Exercise prompt:
Rewrite all of the records below, replacing "Image resolution" with "Screen resolution" and leaving everything else unchanged.

Given records:
+++

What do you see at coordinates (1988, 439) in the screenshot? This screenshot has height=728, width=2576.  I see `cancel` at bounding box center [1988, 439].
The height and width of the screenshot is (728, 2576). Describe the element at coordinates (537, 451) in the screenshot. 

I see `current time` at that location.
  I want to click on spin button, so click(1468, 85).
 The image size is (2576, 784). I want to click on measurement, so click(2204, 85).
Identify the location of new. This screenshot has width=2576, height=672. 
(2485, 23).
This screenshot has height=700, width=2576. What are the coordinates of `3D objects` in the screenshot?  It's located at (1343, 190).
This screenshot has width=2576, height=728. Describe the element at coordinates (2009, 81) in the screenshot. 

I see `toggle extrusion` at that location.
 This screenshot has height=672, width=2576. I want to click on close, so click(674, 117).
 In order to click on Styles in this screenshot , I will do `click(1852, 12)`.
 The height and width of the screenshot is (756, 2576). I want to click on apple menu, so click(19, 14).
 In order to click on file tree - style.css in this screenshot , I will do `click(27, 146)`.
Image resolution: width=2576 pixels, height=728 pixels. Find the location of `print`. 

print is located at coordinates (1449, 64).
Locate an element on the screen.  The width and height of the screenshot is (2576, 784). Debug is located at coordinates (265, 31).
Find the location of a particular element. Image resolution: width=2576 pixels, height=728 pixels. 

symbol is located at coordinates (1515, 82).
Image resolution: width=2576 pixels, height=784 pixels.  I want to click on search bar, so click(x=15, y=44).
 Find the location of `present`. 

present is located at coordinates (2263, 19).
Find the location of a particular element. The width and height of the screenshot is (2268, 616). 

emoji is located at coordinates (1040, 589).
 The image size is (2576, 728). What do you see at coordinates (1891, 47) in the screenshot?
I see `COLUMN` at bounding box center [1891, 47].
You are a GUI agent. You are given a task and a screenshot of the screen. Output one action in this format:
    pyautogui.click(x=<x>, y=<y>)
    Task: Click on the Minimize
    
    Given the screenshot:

+++

Answer to the problem:
What do you see at coordinates (1988, 439) in the screenshot? This screenshot has height=728, width=2576.  I see `cancel` at bounding box center [1988, 439].
The height and width of the screenshot is (728, 2576). Describe the element at coordinates (537, 451) in the screenshot. 

I see `current time` at that location.
  I want to click on spin button, so click(1468, 85).
 The image size is (2576, 784). I want to click on measurement, so click(2204, 85).
Identify the location of new. This screenshot has width=2576, height=672. 
(2485, 23).
This screenshot has height=700, width=2576. What are the coordinates of `3D objects` in the screenshot?  It's located at (1343, 190).
This screenshot has width=2576, height=728. Describe the element at coordinates (2009, 81) in the screenshot. 

I see `toggle extrusion` at that location.
 This screenshot has height=672, width=2576. I want to click on close, so click(674, 117).
 In order to click on Styles in this screenshot , I will do `click(1852, 12)`.
 The height and width of the screenshot is (756, 2576). I want to click on apple menu, so click(19, 14).
 In order to click on file tree - style.css in this screenshot , I will do `click(27, 146)`.
Screen resolution: width=2576 pixels, height=728 pixels. Find the location of `print`. 

print is located at coordinates (1449, 64).
Locate an element on the screen.  The width and height of the screenshot is (2576, 784). Debug is located at coordinates (265, 31).
Find the location of a particular element. Screen resolution: width=2576 pixels, height=728 pixels. 

symbol is located at coordinates (1515, 82).
Screen resolution: width=2576 pixels, height=784 pixels.  I want to click on search bar, so click(x=15, y=44).
 Find the location of `present`. 

present is located at coordinates (2263, 19).
Find the location of a particular element. The width and height of the screenshot is (2268, 616). 

emoji is located at coordinates (1040, 589).
 The image size is (2576, 728). What do you see at coordinates (1891, 47) in the screenshot?
I see `COLUMN` at bounding box center [1891, 47].
You are a GUI agent. You are given a task and a screenshot of the screen. Output one action in this format:
    pyautogui.click(x=<x>, y=<y>)
    Task: Click on the Minimize
    
    Given the screenshot:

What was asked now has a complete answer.